5. Provide information on the actual condition of the mortgaged property to the mortgagee.
6. Deliver the mortgaged property to the mortgagee for handling in any of the cases of handling secured property as provided in Article 299 of this Code.
7. Notify the mortgagee of any third-party rights over the mortgaged property, if any; if not notified, the mortgagee has the right to cancel the mortgage contract and claim compensation for damage or maintain the contract and accept the third-party rights over the mortgaged property.
8. Not sell, replace, exchange, or gift the mortgaged property, except in the cases provided in Clauses 4 and 5 of Article 321 of this Code.

In addition, pursuant to Article 321 of the Civil Code 2015 on the rights of the mortgagor as follows:

“4. Be entitled to sell, replace, or exchange the mortgaged property if such property is circulating goods in the course of production or business. In this case, the right to demand payment from the buyer, the proceeds received, property formed from the proceeds, replaced or exchanged property shall become the mortgaged property.
In case the mortgaged property is a warehouse, the mortgagor is entitled to replace goods in the warehouse but must ensure that the value of the goods in the warehouse complies with the agreement.
5. Be entitled to sell, exchange, or gift the mortgaged property that is not circulating goods in the course of production or business, if consented by the mortgagee or as provided by law.”

Accordingly, based on the above legal provisions, the transfer of mortgaged house and land at the bank can be carried out in compliance with the law **if the bank consents**.

Therefore, to safely carry out the purchase and sale of house and land at the bank and avoid arising disputes, you (the buyer) and the seller need to negotiate with the bank and sign a tripartite agreement on the payment of the loan amount in order to withdraw the Certificate of land use rights, ownership of houses and other assets attached to land, and thereafter execute the house and land sale and purchase contract at the notary office.

Procedure for transferring mortgaged house and land at the bank?

Step 1: Sign a tripartite commitment (you, the seller, and the bank) regarding the content related to the payment for the house between you and the seller, as well as payment of the seller’s loan debt to the bank; this commitment must bear the signatures of all three parties.

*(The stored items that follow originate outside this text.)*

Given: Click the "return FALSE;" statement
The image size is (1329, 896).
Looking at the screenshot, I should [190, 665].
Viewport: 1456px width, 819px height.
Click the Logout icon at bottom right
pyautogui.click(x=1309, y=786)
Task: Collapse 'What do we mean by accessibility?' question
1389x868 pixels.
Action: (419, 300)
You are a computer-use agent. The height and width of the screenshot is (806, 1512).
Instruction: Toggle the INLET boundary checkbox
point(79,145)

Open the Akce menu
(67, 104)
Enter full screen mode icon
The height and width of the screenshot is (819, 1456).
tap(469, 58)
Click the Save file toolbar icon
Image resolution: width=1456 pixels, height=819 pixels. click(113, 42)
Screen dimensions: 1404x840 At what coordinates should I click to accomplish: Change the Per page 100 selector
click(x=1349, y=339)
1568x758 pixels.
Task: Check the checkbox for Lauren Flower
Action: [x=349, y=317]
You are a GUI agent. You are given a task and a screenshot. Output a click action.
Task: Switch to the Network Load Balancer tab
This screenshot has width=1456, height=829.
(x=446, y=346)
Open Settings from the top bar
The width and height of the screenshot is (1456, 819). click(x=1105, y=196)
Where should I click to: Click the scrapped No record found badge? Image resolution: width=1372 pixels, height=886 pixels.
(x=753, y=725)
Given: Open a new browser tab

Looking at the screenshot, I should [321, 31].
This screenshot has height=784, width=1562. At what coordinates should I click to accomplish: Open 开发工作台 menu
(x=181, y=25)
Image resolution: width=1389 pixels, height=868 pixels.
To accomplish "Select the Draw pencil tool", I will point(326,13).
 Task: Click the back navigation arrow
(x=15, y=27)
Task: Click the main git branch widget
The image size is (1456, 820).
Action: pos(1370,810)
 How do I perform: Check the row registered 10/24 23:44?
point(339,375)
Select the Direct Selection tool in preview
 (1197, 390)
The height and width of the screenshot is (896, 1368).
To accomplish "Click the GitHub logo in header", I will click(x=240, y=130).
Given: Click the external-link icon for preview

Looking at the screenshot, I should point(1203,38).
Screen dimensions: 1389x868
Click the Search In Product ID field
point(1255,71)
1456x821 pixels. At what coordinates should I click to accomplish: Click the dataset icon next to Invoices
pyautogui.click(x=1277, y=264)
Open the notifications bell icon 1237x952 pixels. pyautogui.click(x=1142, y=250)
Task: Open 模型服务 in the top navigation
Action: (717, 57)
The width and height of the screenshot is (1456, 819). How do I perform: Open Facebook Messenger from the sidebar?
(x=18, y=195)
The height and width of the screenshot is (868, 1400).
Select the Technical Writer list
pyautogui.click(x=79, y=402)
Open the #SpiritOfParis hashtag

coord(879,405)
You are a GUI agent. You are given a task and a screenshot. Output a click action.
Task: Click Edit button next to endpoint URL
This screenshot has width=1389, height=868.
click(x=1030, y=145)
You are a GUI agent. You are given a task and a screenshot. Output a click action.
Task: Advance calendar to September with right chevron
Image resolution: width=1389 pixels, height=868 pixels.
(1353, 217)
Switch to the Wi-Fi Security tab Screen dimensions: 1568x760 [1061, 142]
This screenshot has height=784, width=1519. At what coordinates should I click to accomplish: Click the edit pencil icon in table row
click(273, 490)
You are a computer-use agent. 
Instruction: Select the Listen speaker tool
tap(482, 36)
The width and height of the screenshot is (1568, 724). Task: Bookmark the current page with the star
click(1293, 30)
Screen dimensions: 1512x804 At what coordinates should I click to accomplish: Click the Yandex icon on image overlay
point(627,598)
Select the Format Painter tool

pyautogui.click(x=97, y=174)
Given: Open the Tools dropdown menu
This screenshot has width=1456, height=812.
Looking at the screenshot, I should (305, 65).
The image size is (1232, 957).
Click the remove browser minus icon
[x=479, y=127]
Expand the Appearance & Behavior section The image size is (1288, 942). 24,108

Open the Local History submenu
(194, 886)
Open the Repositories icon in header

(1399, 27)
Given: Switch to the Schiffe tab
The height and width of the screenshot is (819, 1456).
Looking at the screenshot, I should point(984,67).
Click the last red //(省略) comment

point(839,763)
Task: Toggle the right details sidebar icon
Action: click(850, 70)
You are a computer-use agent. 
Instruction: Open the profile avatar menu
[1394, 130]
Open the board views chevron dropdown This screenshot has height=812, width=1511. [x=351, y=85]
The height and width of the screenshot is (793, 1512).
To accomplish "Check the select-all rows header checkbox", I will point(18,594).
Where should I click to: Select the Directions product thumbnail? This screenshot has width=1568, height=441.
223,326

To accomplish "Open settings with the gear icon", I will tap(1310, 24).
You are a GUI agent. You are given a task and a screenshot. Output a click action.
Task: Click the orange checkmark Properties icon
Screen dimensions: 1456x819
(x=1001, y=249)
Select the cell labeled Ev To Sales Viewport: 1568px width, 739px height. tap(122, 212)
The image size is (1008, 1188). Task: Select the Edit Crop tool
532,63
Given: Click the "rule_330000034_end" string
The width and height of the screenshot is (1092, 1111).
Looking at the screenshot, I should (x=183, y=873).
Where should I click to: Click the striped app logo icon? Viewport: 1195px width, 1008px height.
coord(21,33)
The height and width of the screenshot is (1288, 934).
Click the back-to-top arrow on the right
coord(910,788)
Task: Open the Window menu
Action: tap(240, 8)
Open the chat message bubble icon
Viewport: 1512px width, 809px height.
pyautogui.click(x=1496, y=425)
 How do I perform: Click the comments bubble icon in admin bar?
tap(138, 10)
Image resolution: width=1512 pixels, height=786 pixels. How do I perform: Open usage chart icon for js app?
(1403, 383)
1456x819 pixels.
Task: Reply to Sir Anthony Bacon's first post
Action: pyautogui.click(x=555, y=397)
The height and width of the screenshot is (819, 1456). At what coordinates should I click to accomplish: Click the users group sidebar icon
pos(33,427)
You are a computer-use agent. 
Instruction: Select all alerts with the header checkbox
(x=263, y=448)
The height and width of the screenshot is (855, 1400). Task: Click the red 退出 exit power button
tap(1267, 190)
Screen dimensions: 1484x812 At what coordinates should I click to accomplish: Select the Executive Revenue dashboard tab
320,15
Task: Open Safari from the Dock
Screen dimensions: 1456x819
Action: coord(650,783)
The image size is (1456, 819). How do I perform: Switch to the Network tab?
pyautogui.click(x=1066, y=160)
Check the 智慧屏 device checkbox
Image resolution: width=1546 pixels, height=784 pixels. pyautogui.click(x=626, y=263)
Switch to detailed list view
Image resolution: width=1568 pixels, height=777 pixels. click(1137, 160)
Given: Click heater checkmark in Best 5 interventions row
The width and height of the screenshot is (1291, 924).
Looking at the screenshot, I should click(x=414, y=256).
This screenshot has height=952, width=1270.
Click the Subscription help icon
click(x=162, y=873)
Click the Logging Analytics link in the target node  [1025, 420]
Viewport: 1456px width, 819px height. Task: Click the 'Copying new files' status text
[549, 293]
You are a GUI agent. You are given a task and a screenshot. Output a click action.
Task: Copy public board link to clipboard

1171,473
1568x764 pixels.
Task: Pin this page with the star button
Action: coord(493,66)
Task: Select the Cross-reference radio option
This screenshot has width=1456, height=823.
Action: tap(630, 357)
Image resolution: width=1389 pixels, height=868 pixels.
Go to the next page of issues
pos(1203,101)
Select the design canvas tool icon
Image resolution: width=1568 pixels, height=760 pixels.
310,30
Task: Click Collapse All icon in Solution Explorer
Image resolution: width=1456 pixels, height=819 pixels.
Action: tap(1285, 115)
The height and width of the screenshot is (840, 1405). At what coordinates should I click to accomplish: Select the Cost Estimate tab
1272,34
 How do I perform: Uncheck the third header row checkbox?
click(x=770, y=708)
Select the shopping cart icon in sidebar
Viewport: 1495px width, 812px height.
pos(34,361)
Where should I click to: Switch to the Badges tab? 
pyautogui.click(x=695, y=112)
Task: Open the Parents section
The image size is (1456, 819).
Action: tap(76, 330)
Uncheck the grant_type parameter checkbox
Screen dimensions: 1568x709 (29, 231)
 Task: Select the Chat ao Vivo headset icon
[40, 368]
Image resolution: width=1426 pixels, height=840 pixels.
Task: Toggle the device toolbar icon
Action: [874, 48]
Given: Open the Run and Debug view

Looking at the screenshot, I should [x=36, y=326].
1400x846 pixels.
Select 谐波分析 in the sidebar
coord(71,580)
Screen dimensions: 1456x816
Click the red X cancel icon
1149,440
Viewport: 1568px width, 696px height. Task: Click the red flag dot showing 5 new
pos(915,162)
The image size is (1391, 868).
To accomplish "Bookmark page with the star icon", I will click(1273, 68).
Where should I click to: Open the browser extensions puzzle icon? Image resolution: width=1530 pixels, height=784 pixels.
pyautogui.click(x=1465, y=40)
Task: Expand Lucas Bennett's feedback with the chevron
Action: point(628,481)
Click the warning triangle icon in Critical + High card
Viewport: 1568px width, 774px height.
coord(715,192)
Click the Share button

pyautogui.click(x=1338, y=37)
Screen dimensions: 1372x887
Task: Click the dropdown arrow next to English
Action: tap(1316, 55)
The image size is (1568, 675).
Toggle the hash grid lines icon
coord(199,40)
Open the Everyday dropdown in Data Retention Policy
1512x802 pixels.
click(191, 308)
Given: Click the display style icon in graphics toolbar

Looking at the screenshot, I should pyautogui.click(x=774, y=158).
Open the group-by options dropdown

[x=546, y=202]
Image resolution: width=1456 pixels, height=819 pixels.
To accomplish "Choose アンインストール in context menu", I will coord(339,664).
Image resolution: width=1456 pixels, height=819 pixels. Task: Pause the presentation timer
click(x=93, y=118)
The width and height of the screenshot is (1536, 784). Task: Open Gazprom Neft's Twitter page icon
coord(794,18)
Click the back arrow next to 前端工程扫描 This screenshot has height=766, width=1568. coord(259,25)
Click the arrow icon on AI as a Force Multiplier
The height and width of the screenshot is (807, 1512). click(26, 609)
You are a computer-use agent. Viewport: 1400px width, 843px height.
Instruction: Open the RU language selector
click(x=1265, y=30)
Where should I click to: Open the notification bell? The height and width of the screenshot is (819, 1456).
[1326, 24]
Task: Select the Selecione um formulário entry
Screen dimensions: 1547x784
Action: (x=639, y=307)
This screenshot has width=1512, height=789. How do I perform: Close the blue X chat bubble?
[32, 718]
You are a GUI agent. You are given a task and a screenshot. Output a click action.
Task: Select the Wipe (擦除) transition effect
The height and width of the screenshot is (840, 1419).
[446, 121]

Step 2: You and the seller jointly go to the notary office to prepare the house and land sale and purchase contract.
Both parties need to bring the following documents: identity cards, household registration books, Certificate of land use rights, certificate of marital status or marriage certificate.

Step 3: Pay personal income tax and registration fee at the Tax Department where the real estate is located.

Step 4: Carry out the title transfer procedure at the Land Registration Office.
The title transfer dossier includes the following documents:
– Notarized and certified sale and purchase contract
– Original Certificate of land use rights.
– Personal income tax declaration form, registration fee declaration form.
– Identity cards, household registration books
– Application for registration of changes
– Application for issuance of a new Certificate of land use rights

However, in practice, the transfer between the parties is often carried out as follows:

Step 1: The two parties will proceed to make a deposit for the transfer of the house and land;

Step 2: The buyer or the seller will proceed to release the mortgaged property from the mortgage;

Step 3: The two parties proceed to sign the notarized transfer contract at the notary office;

Step 4: Proceed with registration of title transfer and handover of the house and land.

The above transfer method still contains many **legal risks**. Therefore, the parties need to fully understand and minimize risks to protect their own interests, such as:
Signing a tripartite agreement, signing a notarized contract at the bank, agreeing on terms allowing the buyer to replace the seller in receiving the Certificate when the property is released from mortgage.